Qual o problema, então? Acaso as pessoas são pouco egoístas, é isso? Na minha opinião, não. Primeiro, porque ajudar ao próximo não é egoísmo simpliciter (falo sobre isso mais abaixo); segundo, porque existe a – chamemo-la desta vez assim – “desordem no egoísmo”, que é (na minha opinião) o que deveria ser chamado egoísmo propriamente. Porque egoísmo – aqui está o ponto da questão não contemplado por gregos e baianos – não é somente pensar em si, mas pensar em si da maneira errada. Todo mundo está obrigado a pensar em si, e a própria Doutrina Católica o afirma, quando diz que todo mundo está obrigado a cuidar da salvação da própria alma. Mas também é verdade que ninguém pode ser egoísta. As duas afirmações, portanto, seriam contraditórias se o egoísmo fosse simplesmente uma preocupação consigo mesmo. Acontece que não há nenhuma contradição.

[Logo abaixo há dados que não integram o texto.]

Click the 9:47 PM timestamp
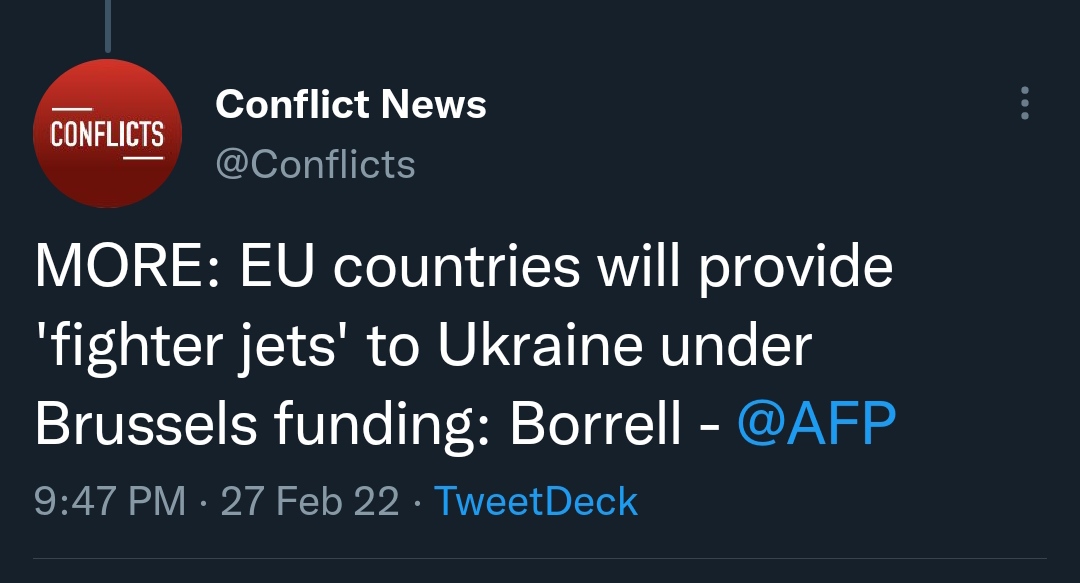This screenshot has width=1080, height=583. [110, 500]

O homem deve atribuir a si próprio a importância que ele tem: nem mais, nem menos. Da mesma forma como a humildade não é a “virtude” por meio da qual uma pessoa bonita se olha no espelho e diz que é feia, ou um homem inteligente diz para si próprio que é burro, o egoísmo não é pensar demasiadamente em si, e sim pensar desordenadamente em si. Faz toda a diferença. O rapaz de Santo André, se ele pensasse muito em si, mas pensasse atribuindo os valores corretos às variáveis envolvidas, não ia fazer a loucura que está fazendo. O problema não é o “egoísmo” entendido como auto-preocupação, e sim como desordem na atribuição de valores à realidade.

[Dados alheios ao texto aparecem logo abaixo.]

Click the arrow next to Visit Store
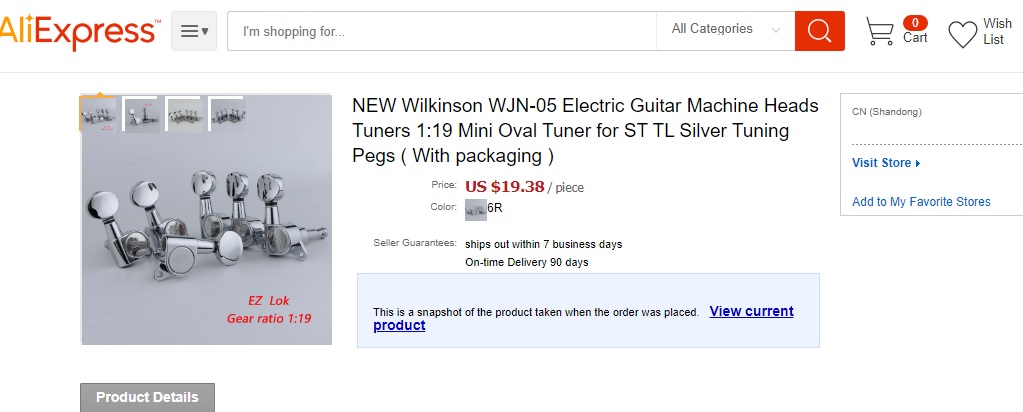This screenshot has height=412, width=1023. pos(917,163)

Esta desordem pode até fazer com que alguém, num caso concreto, busque de maneira egoísta o prazer que se sente ao ajudar às demais pessoas; mas – e aqui a caridade afasta-se da (bem ou mal intencionada) mera filantropia -, se permanece o vício radical [a desordem na apreciação dos bens], cedo ou tarde todo o castelo de aparências irá ruir. Somente pensando em si próprio, e pensando corretamente, é possível seguir caminhando; pois a Cruz sem Cristo é simplesmente masoquismo, e a teoria do “egoísmo egoísta” de Raul Seixas só funcionaria plenamente em um mundo de masoquistas (que, evidentemente, não é o mundo real). Só a Doutrina Católica é capaz de mover o mundo; a Cidade de Deus é construída pelo amor a Deus até o desprezo de si, e não sobre o amor a si até o desprezo de si. Porque, via de regra, o amor a si “sozinho” leva somente ao desprezo de Deus, e não ao desprezo de si. Amar a Deus e ao próximo por amor a Deus (e o “primeiro próximo” de cada um de nós somos nós mesmos), eis a fórmula da caridade, eis o mandamento deixado por Jesus, eis a única força capaz de mudar o mundo.

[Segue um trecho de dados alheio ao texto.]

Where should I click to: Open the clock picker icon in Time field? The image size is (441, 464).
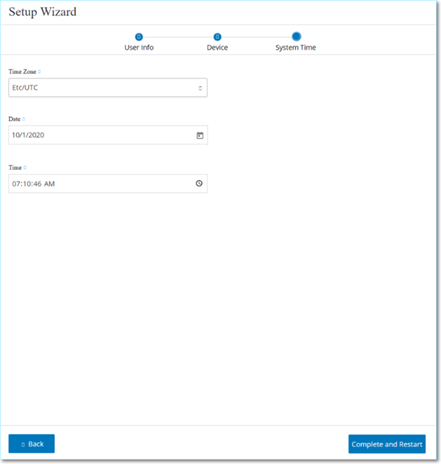199,183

P.S.: Conclusão do arrazoado: se não estiver radicada em Cristo (ou ao menos no “desejo implícito de Deus” para os casos de Ignorância Invencível), toda filantropia é egoísmo; caso esteja, é caridade, e tertium non datur. Não é verdade, portanto, que o egoísmo gere ou mesmo que possa gerar a caridade; duas realidades mais antagônicas não pode haver.